Book Read Free

Blessing the Hands that Feed Us

Page 16

by Vicki Robin


  I can’t prove it, but the convenience of prepared food—takeout, fast food, prepackaged food—may allow us to eat more than we should simply because it seems so easy and cheap.

  Greater Togetherness

  For many couples, cooking dinner together is their daily dose of togetherness. Cooking with your children gives them both parent-time and a sense of usefulness, which psychologists say are two deep desires of children. Breakfast where everyone reads the backs of cereal boxes or competes for the toaster for their Pop-Tarts doesn’t add a feeling of home and family security to the day. Of course, for some parents, it simply doesn’t work to engage the entire family in this way. But for the parents who would like to do so, a shift is possible, and with it, support for changes in the way we eat.

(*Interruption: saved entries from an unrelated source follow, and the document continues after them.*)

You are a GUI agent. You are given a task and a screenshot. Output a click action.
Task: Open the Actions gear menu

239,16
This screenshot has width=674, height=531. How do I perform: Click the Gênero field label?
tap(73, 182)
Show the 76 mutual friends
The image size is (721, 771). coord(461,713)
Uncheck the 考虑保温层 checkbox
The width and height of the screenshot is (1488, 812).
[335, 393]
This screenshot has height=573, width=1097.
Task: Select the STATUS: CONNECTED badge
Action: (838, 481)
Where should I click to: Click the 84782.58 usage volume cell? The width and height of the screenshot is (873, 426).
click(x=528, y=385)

  The Freedom of Resourcefulness

  You know by now that I have a self-sufficiency streak. Planning for old age for me includes the possibility that global systems might not continue to seamlessly, invisibly, and inexpensively bring food, energy, and whatever income I derive from investments to my door or PO box or bank. Knowing how to cook and preserve basic food is part of my long-term strategy for freedom in the event of a future in which global systems fail.

  Belinda’s Wisdom

  This week, after stashing Belinda’s milk, I went out again on my bike, whizzing down my steep hill and heading over to Nina’s for my illegal goat cheese with Belinda’s words reverberating in my mind.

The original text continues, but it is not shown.